*Your objective*:
All lines in the records below that hold "agent" are to be shown.

*Task inputs*:
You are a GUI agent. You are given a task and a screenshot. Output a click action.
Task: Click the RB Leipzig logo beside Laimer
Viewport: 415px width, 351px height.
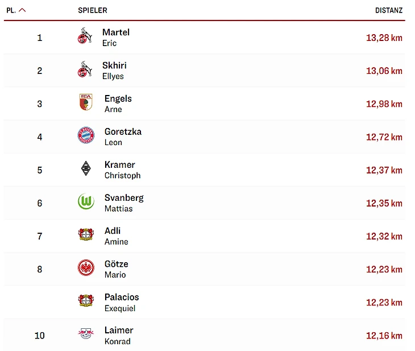coord(86,334)
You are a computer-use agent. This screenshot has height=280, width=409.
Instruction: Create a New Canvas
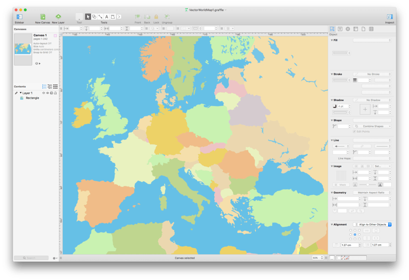(41, 16)
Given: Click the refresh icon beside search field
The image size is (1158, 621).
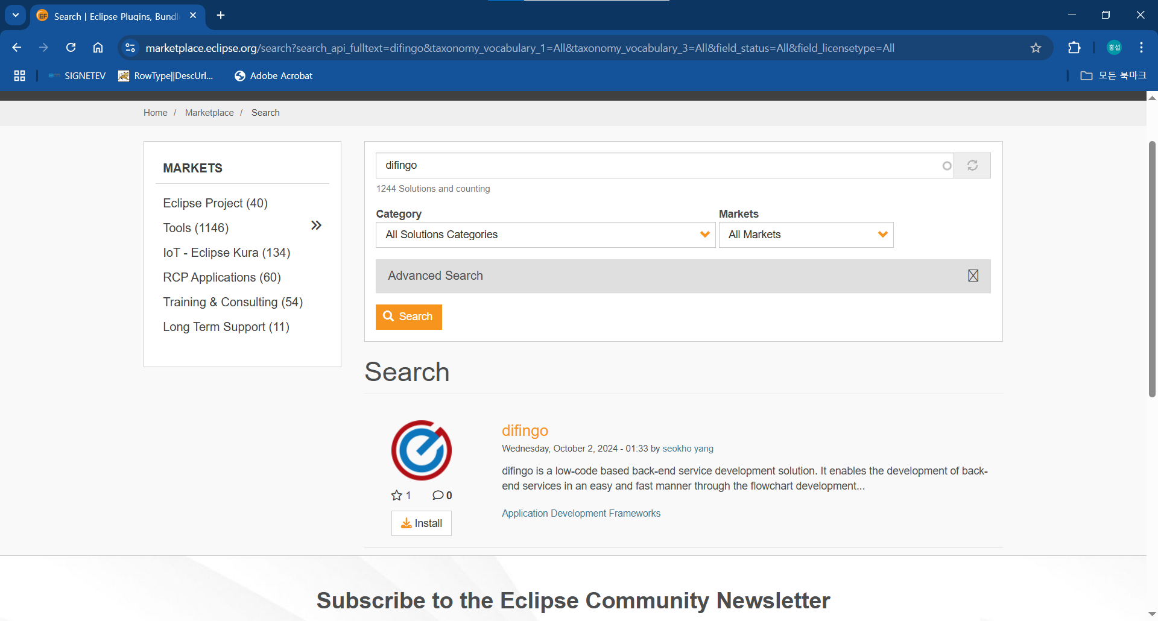Looking at the screenshot, I should (x=972, y=166).
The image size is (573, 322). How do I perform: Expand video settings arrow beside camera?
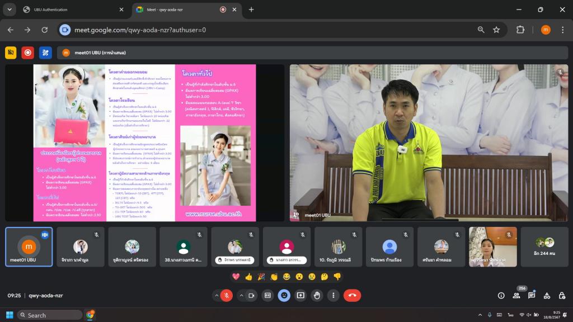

*Answer to this exercise*:
You are a GUI agent. You are given a task and a screenshot. Output a click action.
You are a computer-use agent. This screenshot has height=280, width=409.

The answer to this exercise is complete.